Excuse me, I meant the sum of the squares

I believe it is the sum of the squares.  For example SUMSQ(2,3,4) = 29
(2*2) + (3*3) + (4*4) = 4 + 9 + 16 = 29

It may be a simple as breaking up Excel's fancy SUMSQ into a formula.
sqrt( ((b1-b2)*(b1-b2)) + ((c1-c2)*(c1-c2)) + ((d1-d2)*(d1-d2)) ) = e


On Tue, Jul 20, 2010 at 8:54 AM, Paul Wilson <[email protected]> wrote:

> I believe it is the sum of the square roots.  For example SUMSQ(2,3,4) = 29
> (2*2) + (3*3) + (4*4) = 4 + 9 + 16 = 29
>
> It may be a simple as breaking up Excel's fancy SUMSQ into a formula.
> sqrt( ((b1-b2)*(b1-b2)) + ((c1-c2)*(c1-c2)) + ((d1-d2)*(d1-d2)) ) = e
>
>
>
> On Tue, Jul 20, 2010 at 8:31 AM, WebDude <[email protected]> wrote:
>
>>  I was given an excel file that needs to be converted to a web page.

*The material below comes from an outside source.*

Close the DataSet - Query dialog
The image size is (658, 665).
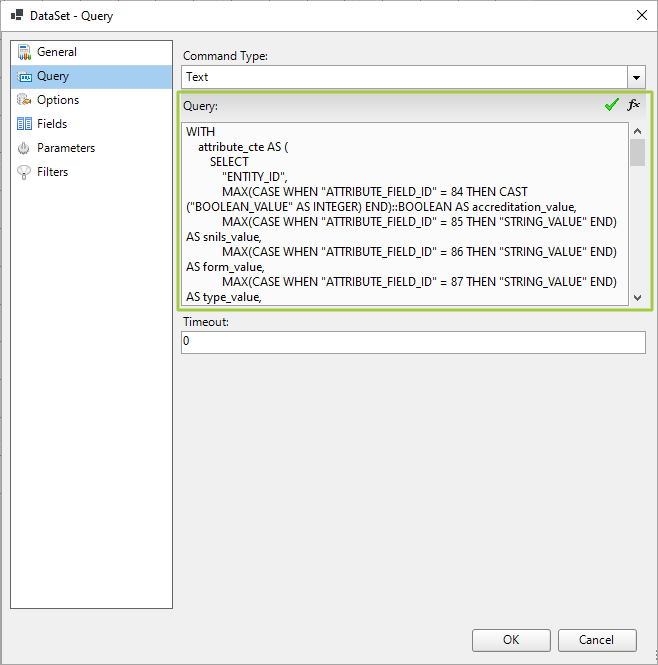640,16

I am
>> not a Math guru and was wondering if someone could help me out.
>>
>> The form has some fields with a formula that looks like this (cell e is
>> the result)...
>>
>> =SQRT(SUMSQ(b1-b2,c1-c2,d1-d2))   ---  This is the formula for cell e
>>
>>                          b        c         d         e
>>    Reference:       0.00  Sample Measurement:
>>
>> All 6 yellow cells will be inputs. What I don't get is how to sum a square
>> root. Any help would be appreciated.
>>
>> Thanks!
>>
>> p.s. I hope the format of this email doesn't fall apart.